EXTRACT PROVIDED:
The catalogue of disasters that are happening right now
Across the planet, rising temperatures are taking their toll

CARBON DIOXIDE

New research has found that levels of carbon dioxide in the atmosphere - the main cause of global warming - are higher than at any time in the past 625,000 years. HOTTEST EVER
This year is expected to be the warmest ever recorded; 1998 was the hottest so far, but the past three years currently occupy the next three places.

DESERTIFICATION

The giant Kalahari desert, already four times the size of Britain, threatens to become larger still, covering farmland in Namibia, Botswana and South Africa.

EXPANDING OCEANS

The level of the world's seas and oceans is rising twice as fast as in the past, as their waters expand in rising temperatures and glaciers melt.

OCEAN EXILES

The people of the Carteret Islands, a scattering of atolls off Papua New Guinea in the South Pacific, have started to leave as their homes succumb to rising seas.

Pointing records for screenshots and pages
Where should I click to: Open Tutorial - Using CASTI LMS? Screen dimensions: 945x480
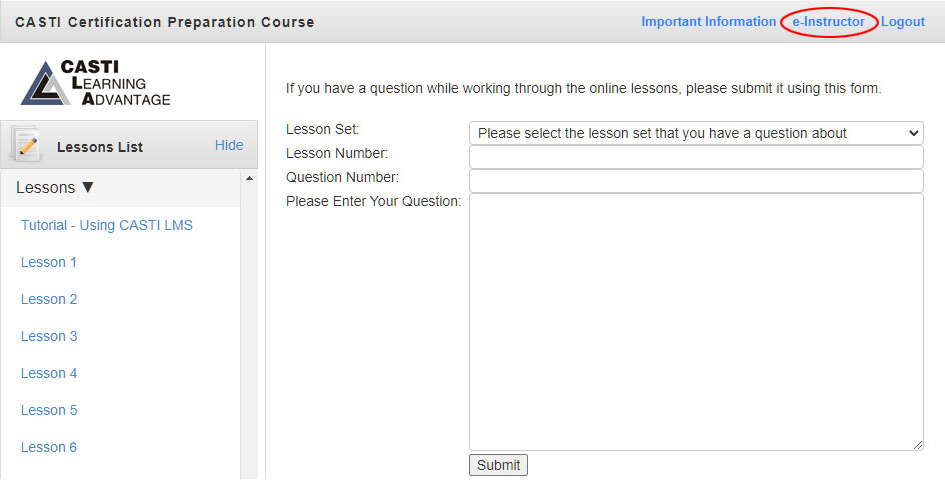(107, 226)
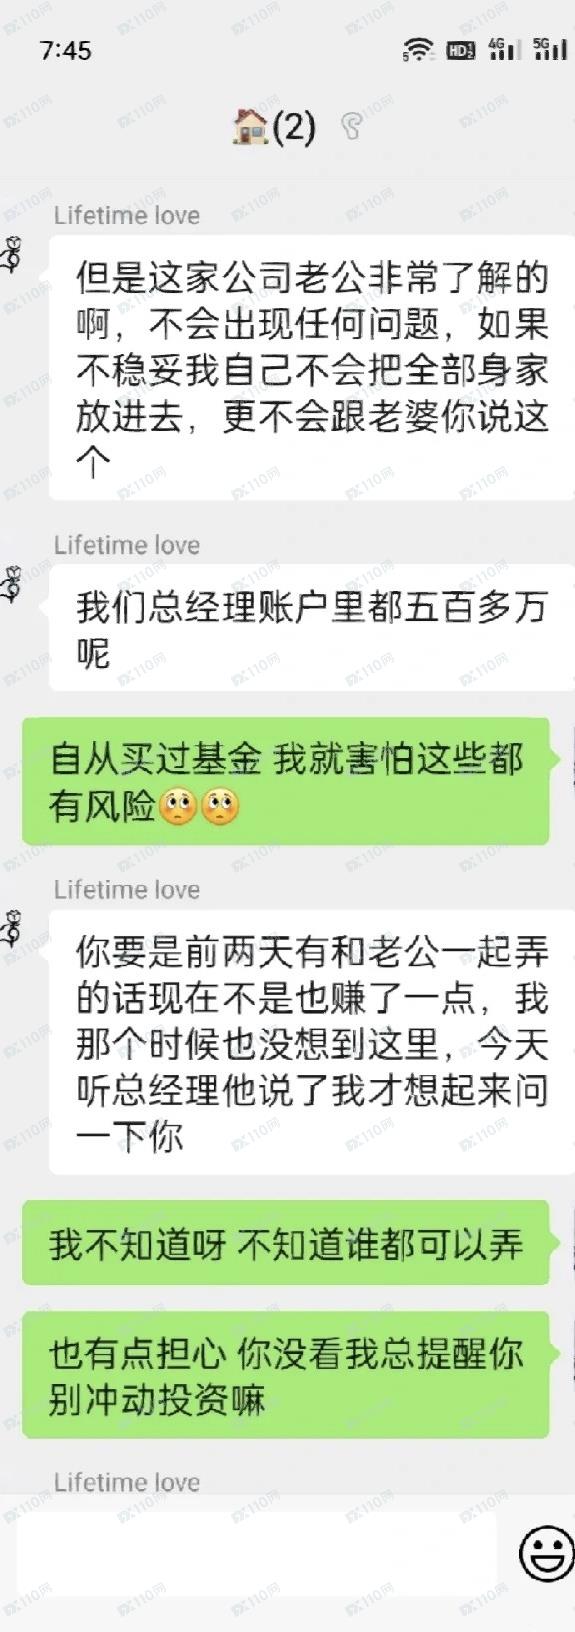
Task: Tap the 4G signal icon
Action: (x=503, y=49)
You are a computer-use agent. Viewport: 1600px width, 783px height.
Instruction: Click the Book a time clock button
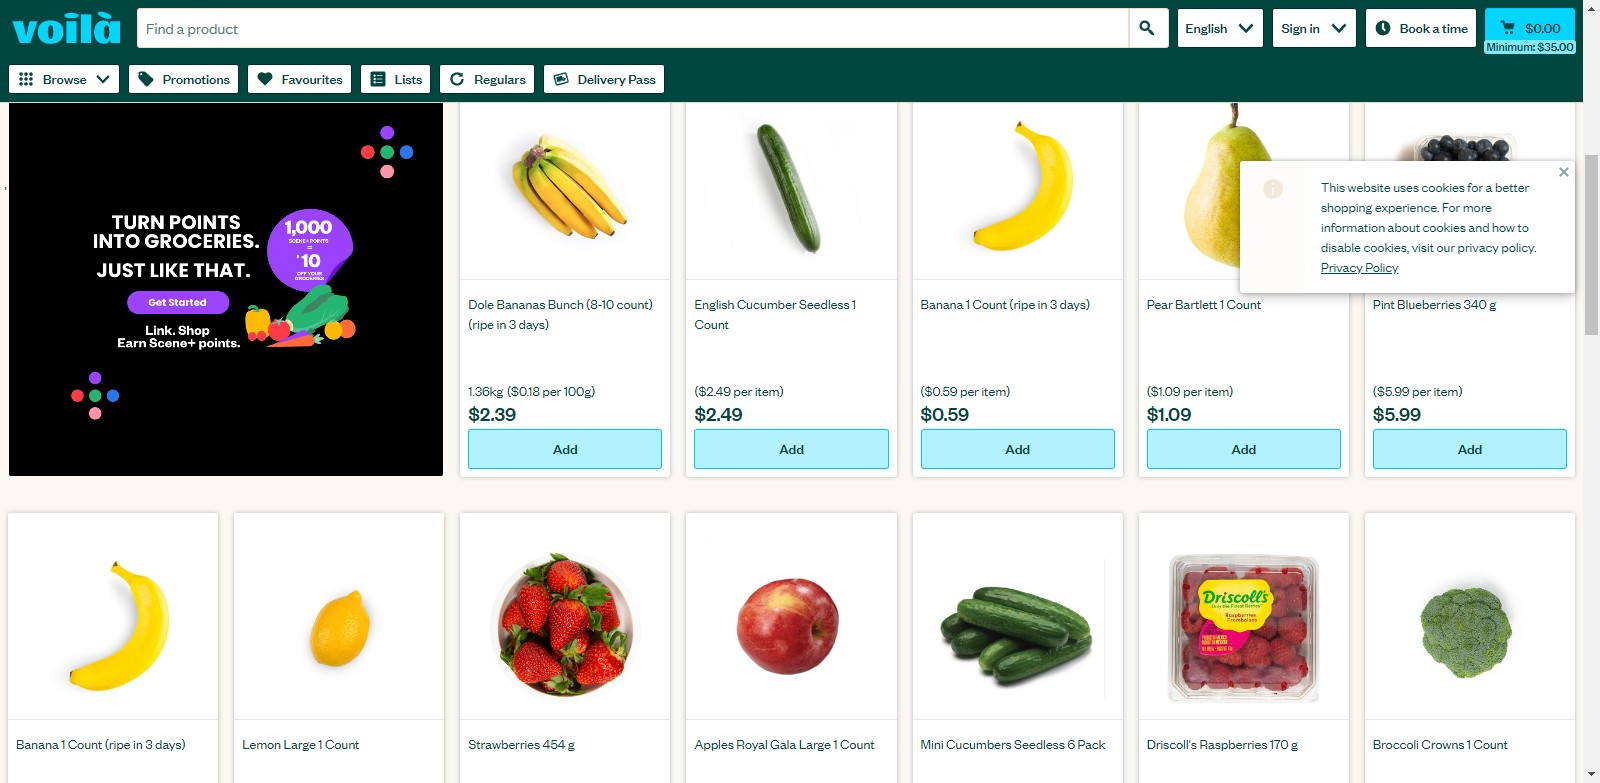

WHAT TO WORK ON: Please repeat word for word the stretch from "DESERTIFICATION" through "and South Africa." in the article on global warming above.

EXERCISE SOLUTION:
DESERTIFICATION

The giant Kalahari desert, already four times the size of Britain, threatens to become larger still, covering farmland in Namibia, Botswana and South Africa.